Giliran sang istri, Kusnani menanak keong itu pada wajan berdiameter 1 meter. Wajan jumbo itu mampu menampung 20 an kilogram keong sekali masak. Di lapak rumah depan, pelanggan sudah mengantre untuk memesan olahan keong yang disajikan hangat.
Memasak keong ternyata bukan pekerjaan sederhana. Keong mentah yang baru didapat dari pengepul tidak bisa langsung dimasak. Setelah dilubangi ujung cangkangnya, keong harus direndam dulu semalaman untuk menghilangkan lendir atau racun yang mungkin tersisip di tubuh keong.
Terlebih habitat keong adalah sawah yang sudah banyak terkontaminasi racun pestisida. Setelah direndam, keong lalu dicuci bersih sebelum dimasak di atas tungku. Khamlani mengklaim keunggulan olahan keongnya terletak pada bumbunya yang meresap kuat pada daging keong.
Pantas saja, hampir seluruh bumbu dapur, mulai dari bawang, kemiri, laos, jahe, kunir, salam hingga cabai dipakai untuk melezatkan makanan tersebut. "Persis bumbu rica-rica lah, banyak rempah-rempahnya, cuma enggak pakai lada dan merica," katanya.
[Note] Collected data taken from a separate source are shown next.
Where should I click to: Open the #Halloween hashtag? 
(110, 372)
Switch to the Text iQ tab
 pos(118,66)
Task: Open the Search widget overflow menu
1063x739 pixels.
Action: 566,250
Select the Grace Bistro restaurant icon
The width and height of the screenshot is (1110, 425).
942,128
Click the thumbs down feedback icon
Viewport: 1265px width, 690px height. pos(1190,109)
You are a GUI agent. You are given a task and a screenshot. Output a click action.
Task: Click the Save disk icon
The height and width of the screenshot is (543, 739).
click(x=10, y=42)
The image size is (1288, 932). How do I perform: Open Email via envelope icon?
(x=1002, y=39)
Proses merebus keong ternyata juga butuh waktu lama. Kusnani mulai memasak keong sehabis subuh, pukul 05:00 WIB, hingga keong benar-benar matang pukul 10:00 WIB, atau sekitar lima jam. Proses yang lama itu dibutuhkan untuk memastikan daging benar-benar lunak, serta bumbu merasuk ke daging dan kuah.
Khamlani mulai merintis usaha itu tahun 1995, saat penjual keong belum seramai sekarang. Kala itu, ia hanya membuka lapak setiap kali Ramadan datang dan menutupnya saat musik mudik berakhir.
Permintaan keong nyatanya terus meningkat seiring dengan gencarnya pemberitaan media massa terhadap kuliner khas tersebut. Hingga ia memutuskan untuk membuka warungnya setiap hari. Meski di hari-hari biasa permintaan keong tak begitu tinggi. Ia hanya mampu menjual 20-an kilogram keong saat hari normal.
Namun permintaan melonjak tajam, hingga 500% pada bulan Ramadan dan 10 hari pertama bulan Syawal. Pada momentum itu, setiap hari tak kurang dari 1 kuintal keong ludes diserbu pelanggan. "Jam 3 sore biasanya sudah habis, tinggal yang pesanan-pesanan," katanya.
Khamlani menjual keong sawah seharga Rp 40 ribu per kilogram. Pelanggan bisa juga memesan perporsi seharga Rp 15 ribu.
Sama halnya pedagang lain, kendala Khamlani dalam menjalankan bisnis ini adalah keterbatasan bahan baku. Tidak semua jenis keong yang ada di sawah bagus untuk dimasak. Untuk mendapatkan bahan baku itu, ia masih mengandalkan suplai dari luar daerah, yang masih melimpah untuk jenis keong sawah itu.